• Given instruction: Copy the material from the line containing "Open the Whitepaper link" through the line containing "Action: pos(127,22)", inclusive, with "customer name" swapped for "account holder" and everything else left unchanged.

• Data rows:

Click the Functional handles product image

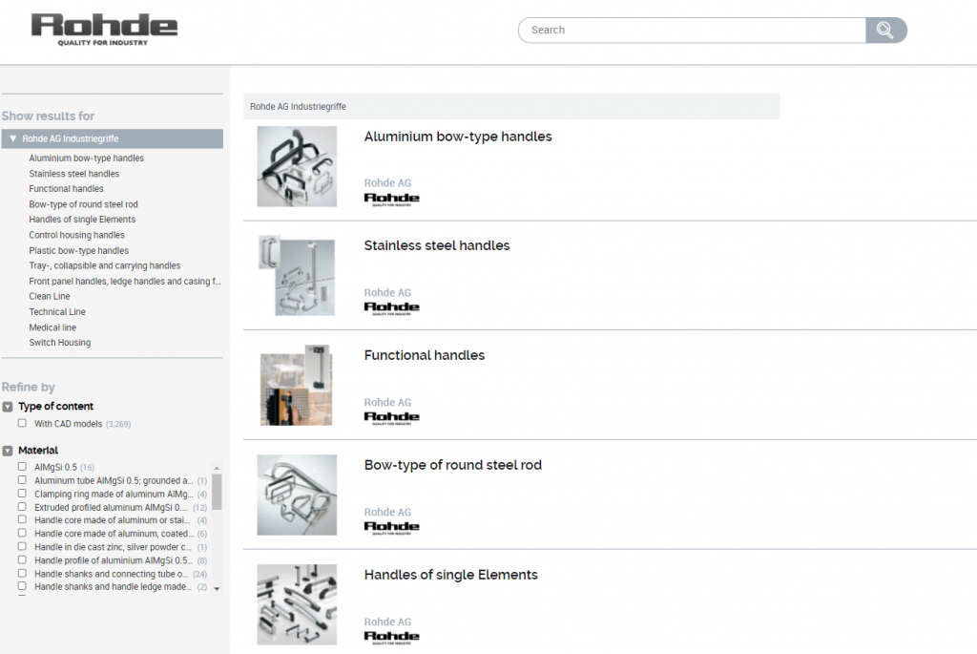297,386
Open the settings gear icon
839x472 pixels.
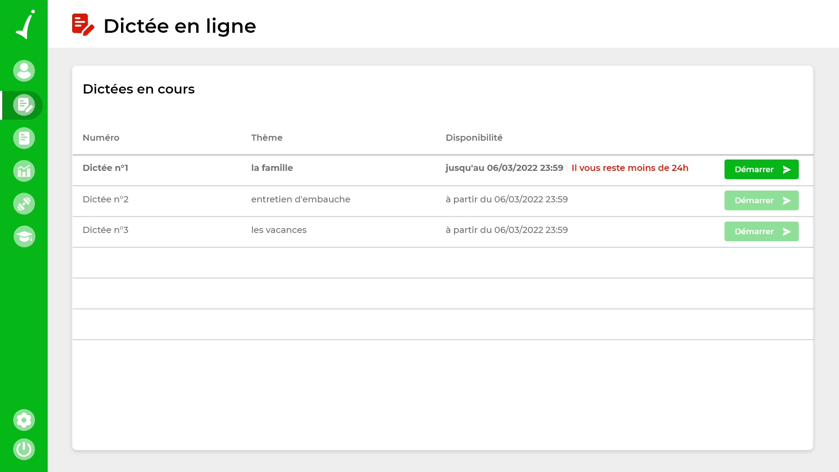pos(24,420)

--

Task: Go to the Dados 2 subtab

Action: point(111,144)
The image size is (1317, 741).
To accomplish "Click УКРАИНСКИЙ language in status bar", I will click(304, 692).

* * *

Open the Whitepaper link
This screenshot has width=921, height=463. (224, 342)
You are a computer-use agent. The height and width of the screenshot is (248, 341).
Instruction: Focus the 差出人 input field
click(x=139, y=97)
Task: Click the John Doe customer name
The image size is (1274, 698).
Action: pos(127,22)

• Final answer:
Open the Whitepaper link
This screenshot has width=921, height=463. (224, 342)
You are a computer-use agent. The height and width of the screenshot is (248, 341).
Instruction: Focus the 差出人 input field
click(x=139, y=97)
Task: Click the John Doe account holder
The image size is (1274, 698).
Action: pos(127,22)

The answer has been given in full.